John Beaver Marks

Who is John Beaver Marks

John Beaver (JB) Marks was born on 21 March 1903, Ventersdorp, Western Transvaal (now North West Province). His father was a railway worker and his mother, a midwife. His father was a staunch supporter of the African National Congress (ANC). In 1919, his parents succeeded in getting him enrolled at the Kilnerton Teacher’s Training College in Pretoria (now Tshwane) where he received a diploma in teaching. Marks participated in a strike with other students, protesting against the discriminatory conditions at the College. They were not allowed time off to go visiting, they were punished frequently, and the food supply was poor. This strike led to his expulsion from College. A political activist and trade unionist, Marks joined the African National Congress and became the President of the Transvaal Branch of the ANC. After listening to the late SP Bunting (who founded the South African Communist Party in 1921) addressing a meeting of workers at the mine where he was employed, he joined the Communist Party of South Africa (CPSA) in 1928 and devoted his life to the fight for national and social emancipation.
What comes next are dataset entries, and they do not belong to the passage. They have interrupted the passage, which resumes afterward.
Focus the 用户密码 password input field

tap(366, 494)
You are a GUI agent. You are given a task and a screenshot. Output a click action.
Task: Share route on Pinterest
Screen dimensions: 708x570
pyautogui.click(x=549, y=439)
He narrowly escaped an assassination attempt in 1929 when a fascist opened fire on the platform he was speaking from. The incident served only to solidify his determination and fuel his resolve to continue the struggle.
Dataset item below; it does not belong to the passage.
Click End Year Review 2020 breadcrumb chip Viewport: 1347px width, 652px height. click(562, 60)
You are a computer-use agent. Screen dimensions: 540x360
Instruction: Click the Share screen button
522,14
He was elected to the Central Committee of the Communist Party in 1932 and eventually became the Chairman of the SACP. In 1931, he was barred from teaching due to his political activities. In 1942, he was elected to the presidency of the Transvaal Council of non-European trade unions, and in the same year became the President of the African Mine Workers Union (AMU), which grew to a membership of over 50 000 people. On 12 August 1946, over one hundred thousand miners protested from work and were joined by workers from other industries. Soldiers bludgeoned the workers back into the mine shafts after they were protesting for almost a week, hundreds of miners were killed. Marks was amongst the Strike leaders who were arrested and charged with sedition. As one of the leaders of the 1952 Defiance Campaign, Marks was banned under the Suppression of Communism Act. He nevertheless took part in the Defiance Campaign and served a prison sentence for breaking a banning order. After he was banned, Marks continued to be active. He was a founding member of the South African Congress of Trade Unions (SACTU), and was also listed as a co-conspirator in the famous Rivonia Trial that saw to the persecution and imprisonment of Nelson Mandela, Walter Sisulu, Govan Mbeki, Elias Motsoaledi and many others. Marks left South Africa in 1963 when the ANC’s National Executive Committee (NEC) asked him to leave. He travelled to Tanzania through Bechuanalanda (now Botswana), from where he operated. Marks fell severely ill in 1971 while on active duty as Treasurer-General at the Headquarters of the ANC External Mission in Tanzania. When he had recovered enough to travel, he was sent to Russia for medical treatment. He suffered a fatal heart attack and died on 01 August 1972 in Moscow, Russia. In 1999, the South African Government conferred the Order for Meritorious Service, Class 1: Gold, posthumously, on Marks. Following negotiations with the Russian authorities, the Russian government repatriated JB Marks’ remains to South Africa on 01 March 2015.